───── DATA TO PROCESS
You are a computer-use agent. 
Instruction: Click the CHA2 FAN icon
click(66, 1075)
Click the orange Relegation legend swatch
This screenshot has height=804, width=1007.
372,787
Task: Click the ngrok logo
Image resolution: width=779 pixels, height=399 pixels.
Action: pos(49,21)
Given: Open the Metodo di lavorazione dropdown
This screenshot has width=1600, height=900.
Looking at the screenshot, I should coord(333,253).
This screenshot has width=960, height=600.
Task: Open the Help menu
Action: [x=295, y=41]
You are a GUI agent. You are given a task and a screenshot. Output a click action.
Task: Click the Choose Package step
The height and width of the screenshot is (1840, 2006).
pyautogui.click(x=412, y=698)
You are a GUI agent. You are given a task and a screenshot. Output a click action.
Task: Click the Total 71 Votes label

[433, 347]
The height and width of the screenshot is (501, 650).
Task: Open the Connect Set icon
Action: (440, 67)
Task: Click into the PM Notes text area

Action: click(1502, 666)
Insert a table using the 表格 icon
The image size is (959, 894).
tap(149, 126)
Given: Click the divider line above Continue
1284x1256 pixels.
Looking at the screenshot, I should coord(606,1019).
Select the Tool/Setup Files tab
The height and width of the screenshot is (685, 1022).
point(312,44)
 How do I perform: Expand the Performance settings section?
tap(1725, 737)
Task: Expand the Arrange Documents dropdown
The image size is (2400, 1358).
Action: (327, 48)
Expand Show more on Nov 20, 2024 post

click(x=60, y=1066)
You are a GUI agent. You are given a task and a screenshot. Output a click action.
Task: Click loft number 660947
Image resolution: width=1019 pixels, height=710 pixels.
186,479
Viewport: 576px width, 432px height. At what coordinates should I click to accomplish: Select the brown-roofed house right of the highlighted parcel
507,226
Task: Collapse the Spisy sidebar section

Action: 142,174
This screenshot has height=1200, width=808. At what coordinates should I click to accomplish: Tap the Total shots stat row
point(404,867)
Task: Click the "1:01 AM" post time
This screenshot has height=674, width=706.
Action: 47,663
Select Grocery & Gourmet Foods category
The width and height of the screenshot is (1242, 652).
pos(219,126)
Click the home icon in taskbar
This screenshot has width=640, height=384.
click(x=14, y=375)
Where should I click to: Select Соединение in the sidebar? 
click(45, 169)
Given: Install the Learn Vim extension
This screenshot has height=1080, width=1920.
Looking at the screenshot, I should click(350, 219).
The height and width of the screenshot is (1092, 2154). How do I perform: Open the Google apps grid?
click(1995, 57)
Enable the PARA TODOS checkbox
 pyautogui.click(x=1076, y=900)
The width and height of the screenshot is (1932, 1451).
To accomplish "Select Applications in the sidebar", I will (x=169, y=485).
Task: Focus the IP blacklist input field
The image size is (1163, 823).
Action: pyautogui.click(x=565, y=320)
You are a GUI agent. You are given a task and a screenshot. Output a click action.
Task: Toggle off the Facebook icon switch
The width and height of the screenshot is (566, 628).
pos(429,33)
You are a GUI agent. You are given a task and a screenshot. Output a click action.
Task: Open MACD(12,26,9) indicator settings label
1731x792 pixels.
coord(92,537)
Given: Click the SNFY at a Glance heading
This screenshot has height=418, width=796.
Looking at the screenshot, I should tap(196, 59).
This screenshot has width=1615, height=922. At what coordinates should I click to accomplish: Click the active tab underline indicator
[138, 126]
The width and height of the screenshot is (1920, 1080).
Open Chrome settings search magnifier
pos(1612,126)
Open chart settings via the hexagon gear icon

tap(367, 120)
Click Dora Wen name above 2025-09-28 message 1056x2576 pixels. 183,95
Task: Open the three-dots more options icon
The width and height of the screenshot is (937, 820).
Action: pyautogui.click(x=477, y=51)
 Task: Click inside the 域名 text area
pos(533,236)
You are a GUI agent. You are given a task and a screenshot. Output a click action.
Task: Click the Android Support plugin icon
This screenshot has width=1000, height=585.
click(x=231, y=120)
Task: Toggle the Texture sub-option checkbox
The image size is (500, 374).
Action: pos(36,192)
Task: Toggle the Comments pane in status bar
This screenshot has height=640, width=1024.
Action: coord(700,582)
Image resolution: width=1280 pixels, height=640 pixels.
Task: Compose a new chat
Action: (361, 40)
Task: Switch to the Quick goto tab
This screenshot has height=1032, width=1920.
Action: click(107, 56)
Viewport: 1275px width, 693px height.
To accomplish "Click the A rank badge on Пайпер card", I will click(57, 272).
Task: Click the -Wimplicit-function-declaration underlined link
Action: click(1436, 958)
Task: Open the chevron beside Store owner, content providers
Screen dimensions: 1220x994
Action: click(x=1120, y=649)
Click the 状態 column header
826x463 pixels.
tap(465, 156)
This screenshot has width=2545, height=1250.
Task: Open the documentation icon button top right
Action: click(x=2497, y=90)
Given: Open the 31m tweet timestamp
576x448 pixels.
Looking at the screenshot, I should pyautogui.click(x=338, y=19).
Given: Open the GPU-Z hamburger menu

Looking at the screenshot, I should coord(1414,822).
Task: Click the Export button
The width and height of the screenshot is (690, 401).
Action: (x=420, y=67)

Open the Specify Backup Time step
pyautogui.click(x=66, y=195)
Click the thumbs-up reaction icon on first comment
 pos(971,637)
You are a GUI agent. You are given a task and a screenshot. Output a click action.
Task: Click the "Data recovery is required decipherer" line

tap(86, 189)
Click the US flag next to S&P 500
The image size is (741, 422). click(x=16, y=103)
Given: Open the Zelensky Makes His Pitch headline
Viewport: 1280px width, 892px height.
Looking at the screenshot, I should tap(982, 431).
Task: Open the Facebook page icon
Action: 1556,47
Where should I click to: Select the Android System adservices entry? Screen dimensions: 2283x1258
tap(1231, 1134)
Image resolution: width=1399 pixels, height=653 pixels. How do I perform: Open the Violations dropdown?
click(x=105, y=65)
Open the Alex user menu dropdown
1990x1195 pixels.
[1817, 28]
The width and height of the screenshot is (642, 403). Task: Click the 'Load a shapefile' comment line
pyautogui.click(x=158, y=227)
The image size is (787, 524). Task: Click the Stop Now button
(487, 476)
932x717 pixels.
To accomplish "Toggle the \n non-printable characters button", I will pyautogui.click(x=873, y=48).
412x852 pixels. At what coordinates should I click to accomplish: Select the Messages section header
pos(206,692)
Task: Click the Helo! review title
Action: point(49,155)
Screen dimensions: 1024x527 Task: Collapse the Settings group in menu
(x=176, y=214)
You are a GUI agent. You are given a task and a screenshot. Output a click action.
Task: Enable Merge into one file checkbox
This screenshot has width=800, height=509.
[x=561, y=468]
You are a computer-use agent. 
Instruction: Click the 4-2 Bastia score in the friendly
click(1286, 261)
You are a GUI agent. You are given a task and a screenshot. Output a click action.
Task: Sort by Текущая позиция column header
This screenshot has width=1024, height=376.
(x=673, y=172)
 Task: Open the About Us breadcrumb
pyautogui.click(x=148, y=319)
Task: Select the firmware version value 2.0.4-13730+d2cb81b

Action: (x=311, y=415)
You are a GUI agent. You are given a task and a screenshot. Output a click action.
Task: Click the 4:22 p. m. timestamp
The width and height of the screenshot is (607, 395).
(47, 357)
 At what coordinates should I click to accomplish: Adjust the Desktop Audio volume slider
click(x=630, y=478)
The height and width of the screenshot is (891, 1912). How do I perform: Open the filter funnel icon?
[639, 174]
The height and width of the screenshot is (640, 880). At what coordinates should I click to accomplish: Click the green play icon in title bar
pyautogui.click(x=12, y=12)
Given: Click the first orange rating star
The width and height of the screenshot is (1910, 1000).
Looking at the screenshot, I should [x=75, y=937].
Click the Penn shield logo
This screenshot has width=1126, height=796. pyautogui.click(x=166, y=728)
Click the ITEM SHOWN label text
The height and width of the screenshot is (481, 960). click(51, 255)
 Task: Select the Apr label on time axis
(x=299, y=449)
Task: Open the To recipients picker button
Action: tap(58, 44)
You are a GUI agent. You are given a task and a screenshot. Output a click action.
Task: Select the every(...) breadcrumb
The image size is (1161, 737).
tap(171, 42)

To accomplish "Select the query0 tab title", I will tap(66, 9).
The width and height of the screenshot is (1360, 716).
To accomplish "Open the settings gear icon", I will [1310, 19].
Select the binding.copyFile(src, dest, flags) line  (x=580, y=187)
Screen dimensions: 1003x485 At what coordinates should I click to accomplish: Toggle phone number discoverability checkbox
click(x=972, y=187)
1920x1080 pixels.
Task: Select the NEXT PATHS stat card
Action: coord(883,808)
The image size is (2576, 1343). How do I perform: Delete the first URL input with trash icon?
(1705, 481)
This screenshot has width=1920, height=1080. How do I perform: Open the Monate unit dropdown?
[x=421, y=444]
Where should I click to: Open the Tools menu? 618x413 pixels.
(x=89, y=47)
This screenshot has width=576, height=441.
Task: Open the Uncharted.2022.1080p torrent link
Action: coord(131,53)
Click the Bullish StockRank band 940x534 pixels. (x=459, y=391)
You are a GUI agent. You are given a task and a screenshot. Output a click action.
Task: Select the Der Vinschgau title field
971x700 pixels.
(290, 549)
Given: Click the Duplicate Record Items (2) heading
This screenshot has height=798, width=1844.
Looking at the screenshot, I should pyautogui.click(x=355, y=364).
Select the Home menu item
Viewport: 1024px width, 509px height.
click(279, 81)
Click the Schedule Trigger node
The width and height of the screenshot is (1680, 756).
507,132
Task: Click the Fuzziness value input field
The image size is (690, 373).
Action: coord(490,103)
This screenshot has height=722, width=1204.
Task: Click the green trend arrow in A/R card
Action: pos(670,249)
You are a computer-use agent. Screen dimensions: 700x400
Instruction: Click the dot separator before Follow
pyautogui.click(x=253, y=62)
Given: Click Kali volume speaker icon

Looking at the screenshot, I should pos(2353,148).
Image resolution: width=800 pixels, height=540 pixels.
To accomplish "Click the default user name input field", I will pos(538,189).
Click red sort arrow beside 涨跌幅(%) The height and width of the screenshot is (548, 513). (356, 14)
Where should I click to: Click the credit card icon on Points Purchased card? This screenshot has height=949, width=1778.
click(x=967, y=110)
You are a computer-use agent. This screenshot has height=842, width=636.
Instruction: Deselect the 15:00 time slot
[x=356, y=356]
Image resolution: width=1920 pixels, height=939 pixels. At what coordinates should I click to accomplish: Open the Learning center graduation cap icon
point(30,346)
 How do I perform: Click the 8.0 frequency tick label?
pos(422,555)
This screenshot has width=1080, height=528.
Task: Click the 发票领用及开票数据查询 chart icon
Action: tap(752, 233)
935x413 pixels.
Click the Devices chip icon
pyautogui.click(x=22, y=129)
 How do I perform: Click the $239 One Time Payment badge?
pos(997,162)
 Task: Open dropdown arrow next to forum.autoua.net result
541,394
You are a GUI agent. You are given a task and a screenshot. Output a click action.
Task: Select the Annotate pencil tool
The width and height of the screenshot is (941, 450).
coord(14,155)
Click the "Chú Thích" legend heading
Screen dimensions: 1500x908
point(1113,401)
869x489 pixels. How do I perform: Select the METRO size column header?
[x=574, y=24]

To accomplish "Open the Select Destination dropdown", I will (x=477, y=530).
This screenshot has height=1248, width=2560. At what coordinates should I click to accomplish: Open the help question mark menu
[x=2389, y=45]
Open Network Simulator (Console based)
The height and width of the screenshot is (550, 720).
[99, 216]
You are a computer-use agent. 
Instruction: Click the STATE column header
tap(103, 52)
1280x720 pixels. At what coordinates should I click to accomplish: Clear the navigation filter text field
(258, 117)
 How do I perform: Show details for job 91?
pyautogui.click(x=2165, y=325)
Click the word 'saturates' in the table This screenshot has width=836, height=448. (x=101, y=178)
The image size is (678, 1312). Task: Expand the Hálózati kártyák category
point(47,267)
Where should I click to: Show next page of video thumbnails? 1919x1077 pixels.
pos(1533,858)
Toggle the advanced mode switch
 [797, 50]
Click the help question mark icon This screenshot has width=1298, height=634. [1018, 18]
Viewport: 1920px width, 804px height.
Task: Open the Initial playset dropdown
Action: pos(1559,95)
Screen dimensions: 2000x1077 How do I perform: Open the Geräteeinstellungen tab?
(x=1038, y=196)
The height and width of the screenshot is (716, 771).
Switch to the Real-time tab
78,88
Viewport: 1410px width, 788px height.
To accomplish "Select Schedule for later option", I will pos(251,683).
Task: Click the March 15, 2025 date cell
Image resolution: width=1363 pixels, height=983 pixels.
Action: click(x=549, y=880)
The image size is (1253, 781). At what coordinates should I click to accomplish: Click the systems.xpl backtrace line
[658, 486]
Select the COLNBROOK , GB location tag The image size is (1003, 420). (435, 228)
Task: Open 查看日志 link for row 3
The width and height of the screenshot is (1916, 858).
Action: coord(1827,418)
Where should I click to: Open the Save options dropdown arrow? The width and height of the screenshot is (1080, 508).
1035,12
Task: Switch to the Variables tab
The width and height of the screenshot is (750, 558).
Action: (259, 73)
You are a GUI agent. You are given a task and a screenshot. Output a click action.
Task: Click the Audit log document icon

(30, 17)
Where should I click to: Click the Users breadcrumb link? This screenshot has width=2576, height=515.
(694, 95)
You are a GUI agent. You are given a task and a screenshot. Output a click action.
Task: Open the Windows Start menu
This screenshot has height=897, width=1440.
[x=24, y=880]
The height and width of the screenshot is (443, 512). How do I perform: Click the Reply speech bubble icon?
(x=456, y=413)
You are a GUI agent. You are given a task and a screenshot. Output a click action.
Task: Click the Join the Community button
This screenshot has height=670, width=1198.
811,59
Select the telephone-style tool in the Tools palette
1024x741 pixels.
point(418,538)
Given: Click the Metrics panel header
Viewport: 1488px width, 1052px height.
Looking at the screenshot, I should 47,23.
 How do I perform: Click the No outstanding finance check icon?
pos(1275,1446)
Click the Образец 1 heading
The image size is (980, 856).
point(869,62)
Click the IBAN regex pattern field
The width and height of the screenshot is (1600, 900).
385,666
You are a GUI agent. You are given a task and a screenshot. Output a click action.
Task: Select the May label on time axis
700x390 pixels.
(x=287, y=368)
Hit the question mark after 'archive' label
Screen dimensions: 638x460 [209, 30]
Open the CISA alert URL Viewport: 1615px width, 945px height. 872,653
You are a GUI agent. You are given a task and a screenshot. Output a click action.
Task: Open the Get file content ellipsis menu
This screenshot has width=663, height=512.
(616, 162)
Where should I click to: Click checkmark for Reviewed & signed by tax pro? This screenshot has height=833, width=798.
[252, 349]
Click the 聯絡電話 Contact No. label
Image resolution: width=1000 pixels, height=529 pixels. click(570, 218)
──────────
◆ PROMPT ◆
Copy out the records above without any changes, from the line with "Given: Open the 31m tweet timestamp" up to and including the line with "pyautogui.click(x=66, y=195)".

◆ EXERCISE OUTPUT ◆
Given: Open the 31m tweet timestamp
576x448 pixels.
Looking at the screenshot, I should pyautogui.click(x=338, y=19).
Given: Open the GPU-Z hamburger menu

Looking at the screenshot, I should coord(1414,822).
Task: Click the Export button
The width and height of the screenshot is (690, 401).
Action: (x=420, y=67)

Open the Specify Backup Time step
pyautogui.click(x=66, y=195)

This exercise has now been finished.